After preliminary examination of the briefs, the court notified the parties that it had tentatively concluded that oral argument would not be helpful to the court in this case. The notice provided that any party might file a "Statement as to Need of Oral Argument." See Rule 34(a), Fed. R. App. P. ; Circuit Rule 34(f). No such statement having been filed, the appeal has been submitted on the briefs
Dee Farmer was born a male. The record reflects that prior to incarceration, Farmer was a pre-operative transsexual (preparing for a sex change operation) who had silicon implants, had attempted to have his testicles surgically removed and was receiving conjugated estrogen hormone pills. Farmer prefers the use of feminine pronouns for self-description, and we will respect this choice
Farmer also alleged a violation of the equal protection clause. Specifically, she claimed that transsexual inmates housed in low security institutions were allowed to continue estrogen treatment; whereas, she was denied estrogen treatment while being incarcerated at a medium to maximum security prison. Farmer does not appeal the district court's denial of this claim
The caption and the district court orders refer to Mr. Haas as Dr. Haas. However, in their answer to the complaint, the defendants deny that Haas is a doctor. In Haas' declaration attached to the defendants' motion for summary judgment, he describes his duties as including "the responsibility for supervision over all aspects of the medical department and the delivery of health services at FCI, Oxford."

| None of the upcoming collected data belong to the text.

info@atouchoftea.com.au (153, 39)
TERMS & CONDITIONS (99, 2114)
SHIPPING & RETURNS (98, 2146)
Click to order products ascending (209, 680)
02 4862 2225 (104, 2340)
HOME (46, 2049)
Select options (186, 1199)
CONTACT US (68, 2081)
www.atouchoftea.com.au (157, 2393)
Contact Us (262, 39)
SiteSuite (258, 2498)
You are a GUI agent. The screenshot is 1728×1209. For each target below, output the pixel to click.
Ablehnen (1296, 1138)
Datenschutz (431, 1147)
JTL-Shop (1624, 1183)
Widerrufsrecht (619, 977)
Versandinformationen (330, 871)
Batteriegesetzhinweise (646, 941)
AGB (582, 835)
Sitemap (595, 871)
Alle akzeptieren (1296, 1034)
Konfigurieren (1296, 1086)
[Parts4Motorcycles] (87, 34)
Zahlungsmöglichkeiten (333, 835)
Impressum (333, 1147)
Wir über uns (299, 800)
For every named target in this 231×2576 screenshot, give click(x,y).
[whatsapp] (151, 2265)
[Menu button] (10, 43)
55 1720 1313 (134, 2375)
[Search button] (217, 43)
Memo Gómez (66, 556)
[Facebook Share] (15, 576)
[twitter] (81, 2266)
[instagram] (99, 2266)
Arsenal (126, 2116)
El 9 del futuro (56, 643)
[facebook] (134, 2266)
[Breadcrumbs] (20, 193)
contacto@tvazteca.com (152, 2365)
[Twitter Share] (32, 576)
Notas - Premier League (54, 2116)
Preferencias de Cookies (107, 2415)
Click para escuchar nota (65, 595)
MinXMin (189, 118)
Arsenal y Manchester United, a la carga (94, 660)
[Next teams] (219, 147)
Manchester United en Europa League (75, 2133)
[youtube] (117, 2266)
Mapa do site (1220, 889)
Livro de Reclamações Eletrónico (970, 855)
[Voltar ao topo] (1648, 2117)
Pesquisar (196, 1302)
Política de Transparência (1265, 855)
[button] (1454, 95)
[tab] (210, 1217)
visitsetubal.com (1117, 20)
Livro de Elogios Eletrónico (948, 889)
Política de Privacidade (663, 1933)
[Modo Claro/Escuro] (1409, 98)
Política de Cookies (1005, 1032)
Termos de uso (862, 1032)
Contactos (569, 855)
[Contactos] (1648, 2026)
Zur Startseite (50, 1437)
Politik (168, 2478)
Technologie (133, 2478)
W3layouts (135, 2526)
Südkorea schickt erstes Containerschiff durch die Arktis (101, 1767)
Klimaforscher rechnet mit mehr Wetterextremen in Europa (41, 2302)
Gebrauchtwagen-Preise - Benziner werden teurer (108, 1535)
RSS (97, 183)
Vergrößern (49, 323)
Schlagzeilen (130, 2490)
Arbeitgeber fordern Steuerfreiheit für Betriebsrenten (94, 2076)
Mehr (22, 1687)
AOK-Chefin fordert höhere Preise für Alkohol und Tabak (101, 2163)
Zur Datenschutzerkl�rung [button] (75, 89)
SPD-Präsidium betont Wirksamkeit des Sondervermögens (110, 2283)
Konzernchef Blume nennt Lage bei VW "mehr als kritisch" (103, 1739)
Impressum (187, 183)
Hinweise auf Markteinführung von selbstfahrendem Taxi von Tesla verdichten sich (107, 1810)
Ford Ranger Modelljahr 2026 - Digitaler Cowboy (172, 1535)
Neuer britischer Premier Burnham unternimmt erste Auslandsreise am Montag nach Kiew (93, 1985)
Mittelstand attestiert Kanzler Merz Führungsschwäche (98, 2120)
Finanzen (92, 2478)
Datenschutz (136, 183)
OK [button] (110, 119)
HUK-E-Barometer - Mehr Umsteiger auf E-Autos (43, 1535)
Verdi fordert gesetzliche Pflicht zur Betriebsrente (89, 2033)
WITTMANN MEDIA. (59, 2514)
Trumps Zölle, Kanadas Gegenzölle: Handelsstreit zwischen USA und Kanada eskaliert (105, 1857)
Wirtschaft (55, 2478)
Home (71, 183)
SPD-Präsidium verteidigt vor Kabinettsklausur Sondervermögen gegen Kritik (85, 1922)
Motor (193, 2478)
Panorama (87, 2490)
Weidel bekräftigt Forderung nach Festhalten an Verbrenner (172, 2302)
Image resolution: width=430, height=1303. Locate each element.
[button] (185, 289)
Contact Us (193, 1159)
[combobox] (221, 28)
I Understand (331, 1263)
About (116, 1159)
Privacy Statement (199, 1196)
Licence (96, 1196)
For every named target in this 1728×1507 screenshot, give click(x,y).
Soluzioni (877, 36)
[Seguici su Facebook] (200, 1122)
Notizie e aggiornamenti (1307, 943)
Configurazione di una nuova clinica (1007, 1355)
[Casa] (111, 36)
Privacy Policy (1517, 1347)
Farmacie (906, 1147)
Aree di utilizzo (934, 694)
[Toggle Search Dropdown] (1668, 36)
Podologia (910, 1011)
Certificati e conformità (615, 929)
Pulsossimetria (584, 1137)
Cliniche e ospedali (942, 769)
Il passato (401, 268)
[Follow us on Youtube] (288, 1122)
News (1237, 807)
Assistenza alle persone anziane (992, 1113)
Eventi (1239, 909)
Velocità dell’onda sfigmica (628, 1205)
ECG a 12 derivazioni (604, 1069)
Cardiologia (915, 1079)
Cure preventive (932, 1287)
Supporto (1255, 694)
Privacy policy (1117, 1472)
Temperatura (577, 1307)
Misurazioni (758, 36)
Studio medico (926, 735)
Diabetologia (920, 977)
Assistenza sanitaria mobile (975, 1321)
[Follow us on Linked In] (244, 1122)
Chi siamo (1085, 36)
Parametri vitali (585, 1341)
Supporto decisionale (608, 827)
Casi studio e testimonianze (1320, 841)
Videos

During this intervening time period, Farmer filed an administrative complaint challenging the decision not to give her estrogen treatment. On February 12, 1988, Farmer also filed a civil suit in the Western District of Wisconsin, Dee Farmer v. Edwin Meese, Michael Quinlan, E.J. Brennan, and Mr. Hass [sic], No. 88 C 110. She alleged, in part, that the defendants were deliberately indifferent by failing to prescribe the estrogen. The court found this claim to be precluded by the order in Farmer v. Carlson, No. 87-0215, from the United States District Court for the Middle District of Pennsylvania, which decided the same issue by denying relief to Farmer. That case challenged only the denial of estrogen, not the denial of all types of treatment
The district court relied on the declarations attached to the defendants' motion for summary judgment for its conclusions. On close reading, these affidavits do not support the district court's findings
Dr. Reed's affidavit stated that he read the report from the physicians in Lewisburg and agreed that "the proper treatment for individuals like inmate Farmer remains in the providence [sic] of psychotherapy, not in hormonal or surgical manipulation." Reed's declaration concludes that Farmer should not be given hormones. Nothing in Reed's declaration indicates when he reviewed the Lewisburg report. Nor does this affidavit suggest that he, or other personnel, took any action or formulated an alternative treatment plan based on the Lewisburg recommendation.
The declaration of Dennis Schimmel states that inmates are informed "during the admission and orientation process that counseling and other psychological services are available to them through the Psychology Services Department." That such services were available does not support the conclusion that Farmer failed to request them. This affidavit contains no information about the procedures, if any, an inmate must follow to receive such services.
Mr. Haas states in his affidavit that to the best of his recollection, Farmer never made a written request to him for treatment. However, that statement was made "without the benefit of thoroughly reviewing inmate Farmer's Medical File which is where such a written request would be filed." Contrary to Haas' recollection, the district court record contains several requests addressed to Haas for treatment. No responses to these requests are found in the record.
In short, we can find nothing in the record which demonstrates that Oxford personnel prepared a plan of treatment which was made available to Farmer. Nor is there any explanation in the record why Farmer's requests for treatment were denied. The defendants did not offer any evidence to counter the documentary evidence supplied by Farmer with her brief in opposition to summary judgment.